Ciertamente el palmarés sueco ya ronda eso que Borges decía de las antologías: que lo mejor son sus ausencias. Pero si el galardón indigna cada año más a los lectores exigentes es porque todavía esperan mucho de él. Aboca a la melancolía pretender que en pleno siglo XXI el Premio Nobel de Literatura deba premiar la literatura. Aceptemos de una vez, como ha escrito inteligentemente Alberto Gordo, que el Nobel nació como premio literario, ha sobrevivido como aval político y está mutando a distinción sectorial, de tal modo que con Alexiévich enaltecía el periodismo y en Dylan canoniza el rock and roll. Mientras no perdamos de vista que faltan diez años para que veamos a una tuitstar feminista en Estocolmo, Bob Dylan no nos parecerá tan malo.

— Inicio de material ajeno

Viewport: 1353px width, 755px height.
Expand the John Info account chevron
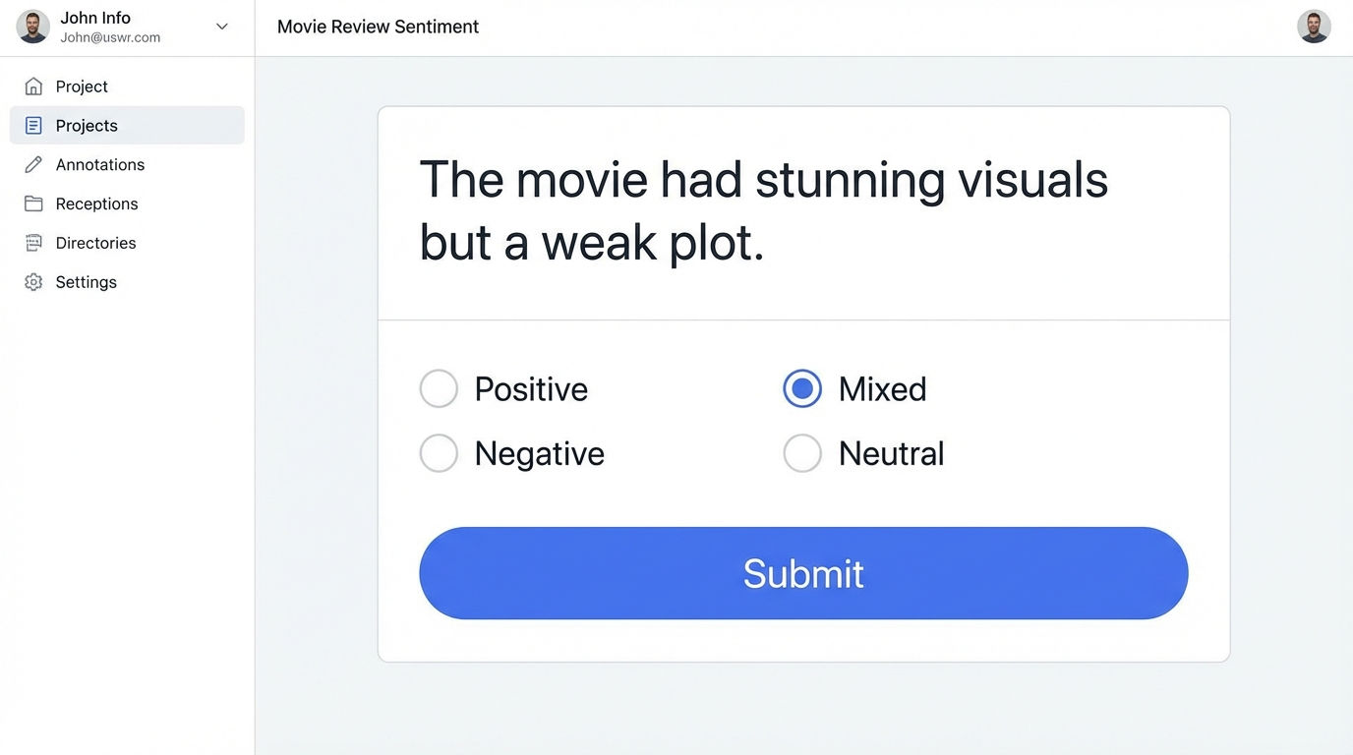222,27
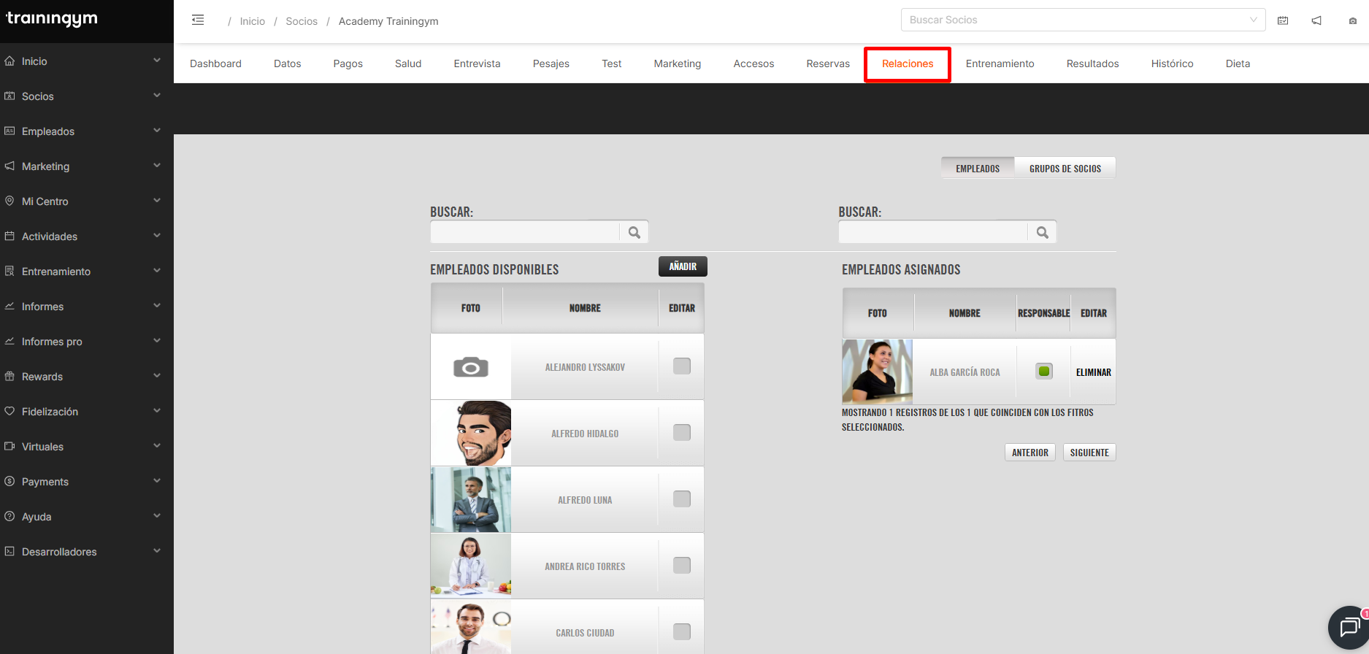Collapse the sidebar with the hamburger icon
Screen dimensions: 1369x654
[x=198, y=20]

Podríamos alegar que la obra dylaniana cuaja un punto de intersección entre alta cultura y cultura pop; que no hay hombre de letras vivo cuya influencia social resulte comparable a la del autor de Blowin in the wind; que su autobiografía acredita una notable escritura. Pero atendamos a su personalidad, a su trayectoria construida sobre una sucesión de paradojas que resulta de un inconformismo nuclear, lo que acaso sea la clave del talento. Trovador y metafísico, contestatario y publicista, judío y católico, Dylan se ha pasado la vida huyendo de su propio éxito no bien consolidaba la excelencia en cada nuevo género que descubría. Se diría que la popularidad le ha perseguido a su pesar. Desde la blasfemia eléctrica en Newport hasta el llanto ante Juan Pablo II, a Dylan nunca le ha importado la aprobación de ningún establishment. Por eso el Premio Nobel corona su paradoja vital: la de alguien que, mientras estallaba la cultura de masas, apostató de la última religión de Occidente, que es la divinización del pueblo, sin dejar de recibir su adoración.